- Last Update On : 2013-01-13
Conversion of fibrinogen into fibrin is the last stage of the coagulation sequence. Fibrinogen plays an important role in fibrin clot formation, factor XIIIa mediated fibrin crosslinking, platelet aggregation and fibrinolysis. If fibrinogen is quantitatively or qualitatively abnormal, bleeding or thrombosis may ensue.
Decreased clottable fibrinogen may be due to a quantitative deficiency, called hypofibrinogenemia, or a qualitative abnormality, known as dysfibrinogenemia. Acquired hypofibrinogenemia may occur in severe liver disease, acute DIC, and primary fibrinolysis. Fibrinogen levels below 70 mg/dL inhibit the coagulation cascade. Dysfibrinogenemia may be either hereditary or acquired. Both forms can cause bleeding and the inherited form can also cause venous and arterial thrombosis.
Hereditary afibrinogenemia (absence of fibrinogen, the homozygous state) and hypofibrinogenemia (the heterozygous state, levels about half normal) have been described. Inherited dysfibrinogenemia should be suspected in patients with unexplained bleeding or thrombosis, especially if there is a family history with an autosomal dominant pattern of inheritance. Approximately 55% of patients with inherited dysfibrinogenemia are asymptomatic, 25% have bleeding and 20% have thrombosis. Approximately 14% experience both bleeding and thrombosis. The prevalence of inherited dysfibrinogenemia among patients with a history of venous thrombosis is 0.8%.

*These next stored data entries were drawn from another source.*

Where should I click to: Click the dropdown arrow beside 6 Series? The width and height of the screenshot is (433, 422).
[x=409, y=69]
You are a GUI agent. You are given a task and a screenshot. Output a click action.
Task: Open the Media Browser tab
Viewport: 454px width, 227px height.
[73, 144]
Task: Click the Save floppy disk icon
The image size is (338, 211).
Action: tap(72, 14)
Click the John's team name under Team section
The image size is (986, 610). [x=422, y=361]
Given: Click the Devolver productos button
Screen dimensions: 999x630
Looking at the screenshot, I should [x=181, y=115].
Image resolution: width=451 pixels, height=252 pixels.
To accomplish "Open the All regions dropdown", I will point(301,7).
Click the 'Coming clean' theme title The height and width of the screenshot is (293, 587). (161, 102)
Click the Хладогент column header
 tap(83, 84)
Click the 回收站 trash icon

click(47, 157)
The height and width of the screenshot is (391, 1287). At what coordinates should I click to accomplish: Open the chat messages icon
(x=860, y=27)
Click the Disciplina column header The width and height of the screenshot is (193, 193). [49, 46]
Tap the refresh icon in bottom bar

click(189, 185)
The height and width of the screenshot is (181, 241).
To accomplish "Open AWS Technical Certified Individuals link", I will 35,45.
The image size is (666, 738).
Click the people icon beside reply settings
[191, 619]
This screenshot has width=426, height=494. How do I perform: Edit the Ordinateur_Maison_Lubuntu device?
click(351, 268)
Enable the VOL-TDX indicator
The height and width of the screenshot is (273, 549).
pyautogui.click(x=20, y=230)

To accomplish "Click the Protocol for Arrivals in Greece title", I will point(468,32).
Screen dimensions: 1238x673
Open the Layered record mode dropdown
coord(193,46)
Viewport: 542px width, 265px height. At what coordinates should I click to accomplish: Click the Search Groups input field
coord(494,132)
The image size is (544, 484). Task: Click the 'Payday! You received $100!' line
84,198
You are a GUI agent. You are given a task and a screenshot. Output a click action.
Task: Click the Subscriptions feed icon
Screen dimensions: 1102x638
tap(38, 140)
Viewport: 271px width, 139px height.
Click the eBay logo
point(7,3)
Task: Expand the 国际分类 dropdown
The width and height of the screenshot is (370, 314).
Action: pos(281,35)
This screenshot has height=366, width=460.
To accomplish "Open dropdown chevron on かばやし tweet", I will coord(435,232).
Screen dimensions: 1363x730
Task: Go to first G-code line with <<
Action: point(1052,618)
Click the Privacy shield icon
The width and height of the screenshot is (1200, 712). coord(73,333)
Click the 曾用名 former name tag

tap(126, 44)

Bleeding manifestations are nonspecific and include nose bleeds, easy bruising, heavy menstruation, muscle and joint hemorrhage, postoperative bleeding, bleeding during or after childbirth and delayed wound healing. Thrombotic manifestations are also nonspecific and include deep vein thrombosis, thrombophlebitis, pulmonary embolism and arterial thrombosis.
Approximately 245 mutations in the fibrinogen genes have been reported. These mutations interfere with thrombin-mediated release of fibrinopeptide A and/or B from fibrinogen, which is necessary for fibrin polymerization. Mutations associated with thrombosis appear to cause defective fibrinolysis by interfering with the binding of tissue plasminogen activator or plasmin to fibrin.
Acquired dysfibrinogenemia should be suspected in patients with an unexplained prolongation of the thrombin time. The most common etiology is disease of the liver or biliary tract. Specific diseases include:
- Chronic active hepatitis
- Acute liver failure
- Acetaminophen overdose
- Graft versus host disease
- Obstructive jaundice
- Paraneoplastic syndrome (hepatoma, renal cell carcinoma)
- Mithramycin therapy
The thrombin time is the primary screening test for both inherited and acquired dysfibrinogenemia. A laboratory testing algorithm for the diagnosis of dysfibrinogenemia is shown below.
The initial test is the thrombn time. If it is normal, then the next test is the reptilase time. If both tests are normal, the diagnosis is excluded. If either test is prolonged, then the confirmatory test is the fibrinogen activity:antigen ratio. If this test is normal, the diagnosis can be excluded.
A variety of clinical conditions other than dysfibrinogenemia can also prolong the thrombin time including:
- Argatroban therapy
- Bovine thrombin, topical
- Tissue plasminogen activator (TPA)
- Radioconrast agents – diatrizoate, ioxaglate, ioxitalamate, iopamidol, metrizamide
Because fibrinogen is an acute phase reactant, elevated levels are frequently seen in inflammatory disorders, pregnancy, or after surgery. Many epidemiological studies have reported an association between coronary heart disease (CHD) and various “inflammatory” factors, including plasma levels of fibrinogen, C-reactive protein, albumin, and white blood cell (WBC) count. The risk ratio of an elevated fibrinogen level for coronary heart disease (CHD) is1.8. Higher fibrinogen levels may promote CHD by increasing blood viscosity and enhancing platelet aggregation. Fibrinogen may also mediate part of the effect of smoking on CHD, because its levels are approximately 10% higher in smokers than non-smokers.
Specimen requirement is one light blue top (sodium citrate) tube.